Bläsius, Thomas; Friedrich, Tobias; Göbel, Andreas; Levy, Jordi; Rothenberger, Ralf The Impact of Heterogeneity and Geometry on the Proof Complexity of Random SatisfiabilitySymposium on Discrete Algorithms (SODA) 2021: 42–53
Satisfiability is considered the canonical NP-complete problem and is used as a starting point for hardness reductions in theory, while in practice heuristic SAT solving algorithms can solve large-scale industrial SAT instances very efficiently. This disparity between theory and practice is believed to be a result of inherent properties of industrial SAT instances that make them tractable. Two characteristic properties seem to be prevalent in the majority of real-world SAT instances, heterogeneous degree distribution and locality. To understand the impact of these two properties on SAT, we study the proof complexity of random k-SAT models that allow to control heterogeneity and locality. Our findings show that heterogeneity alone does not make SAT easy as heterogeneous random k-SAT instances have superpolynomial resolution size. This implies intractability of these instances for modern SAT-solvers. On the other hand, modeling locality with an underlying geometry leads to small unsatisfiable subformulas, which can be found within polynomial time.
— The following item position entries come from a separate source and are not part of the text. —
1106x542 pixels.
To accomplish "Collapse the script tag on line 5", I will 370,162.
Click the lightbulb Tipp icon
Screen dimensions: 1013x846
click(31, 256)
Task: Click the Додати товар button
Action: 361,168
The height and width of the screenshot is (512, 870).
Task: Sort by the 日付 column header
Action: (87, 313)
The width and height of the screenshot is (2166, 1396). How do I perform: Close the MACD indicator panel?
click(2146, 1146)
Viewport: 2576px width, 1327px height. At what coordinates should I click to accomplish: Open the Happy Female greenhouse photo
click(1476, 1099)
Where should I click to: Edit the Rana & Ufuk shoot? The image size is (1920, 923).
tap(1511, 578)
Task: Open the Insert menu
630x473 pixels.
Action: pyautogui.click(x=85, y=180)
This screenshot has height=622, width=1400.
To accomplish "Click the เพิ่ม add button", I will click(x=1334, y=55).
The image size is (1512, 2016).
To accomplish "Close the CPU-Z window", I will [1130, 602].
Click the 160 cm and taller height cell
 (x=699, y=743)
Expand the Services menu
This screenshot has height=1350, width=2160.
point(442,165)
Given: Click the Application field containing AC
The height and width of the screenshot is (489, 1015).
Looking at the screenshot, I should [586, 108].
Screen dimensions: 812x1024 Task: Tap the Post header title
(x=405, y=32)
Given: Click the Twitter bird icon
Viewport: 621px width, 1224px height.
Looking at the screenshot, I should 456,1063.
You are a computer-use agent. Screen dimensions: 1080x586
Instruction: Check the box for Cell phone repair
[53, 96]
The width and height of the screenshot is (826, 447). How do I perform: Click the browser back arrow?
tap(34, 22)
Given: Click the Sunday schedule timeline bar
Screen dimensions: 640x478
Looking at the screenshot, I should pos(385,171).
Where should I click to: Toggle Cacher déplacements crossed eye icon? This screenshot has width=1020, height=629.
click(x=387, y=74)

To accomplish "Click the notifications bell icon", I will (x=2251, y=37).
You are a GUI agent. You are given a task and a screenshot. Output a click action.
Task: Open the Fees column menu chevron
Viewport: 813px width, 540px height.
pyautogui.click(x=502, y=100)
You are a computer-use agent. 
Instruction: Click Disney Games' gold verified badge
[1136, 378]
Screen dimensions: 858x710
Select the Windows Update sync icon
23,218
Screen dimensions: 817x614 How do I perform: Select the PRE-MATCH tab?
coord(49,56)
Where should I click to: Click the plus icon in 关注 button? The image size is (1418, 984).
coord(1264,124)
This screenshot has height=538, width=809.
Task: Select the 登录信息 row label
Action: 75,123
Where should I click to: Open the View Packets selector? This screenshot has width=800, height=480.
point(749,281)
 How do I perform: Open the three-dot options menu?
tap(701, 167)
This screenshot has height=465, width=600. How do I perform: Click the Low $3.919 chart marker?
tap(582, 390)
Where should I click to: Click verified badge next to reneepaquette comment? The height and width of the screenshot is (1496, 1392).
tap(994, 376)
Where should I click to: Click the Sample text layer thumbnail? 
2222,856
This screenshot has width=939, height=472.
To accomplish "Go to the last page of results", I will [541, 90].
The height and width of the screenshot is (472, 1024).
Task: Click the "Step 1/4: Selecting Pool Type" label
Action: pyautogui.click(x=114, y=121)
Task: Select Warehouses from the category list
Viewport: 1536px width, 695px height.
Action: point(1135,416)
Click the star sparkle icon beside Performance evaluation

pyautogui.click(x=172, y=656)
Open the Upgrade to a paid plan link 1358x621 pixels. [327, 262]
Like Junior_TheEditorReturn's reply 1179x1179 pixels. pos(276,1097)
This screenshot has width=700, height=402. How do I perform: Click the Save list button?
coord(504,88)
A key ingredient for the result on geometric random k-SAT can be found in the complexity of higher-order Voronoi diagrams. As an additional technical contribution, we show an upper bound on the number of non-empty Voronoi regions, that holds for points with random positions in a very general setting. In particular, it covers arbitrary p-norms, higher dimensions, and weights affecting the area of influence of each point multiplicatively. Our bound is linear in the total weight. This is in stark contrast to quadratic lower bounds for the worst case.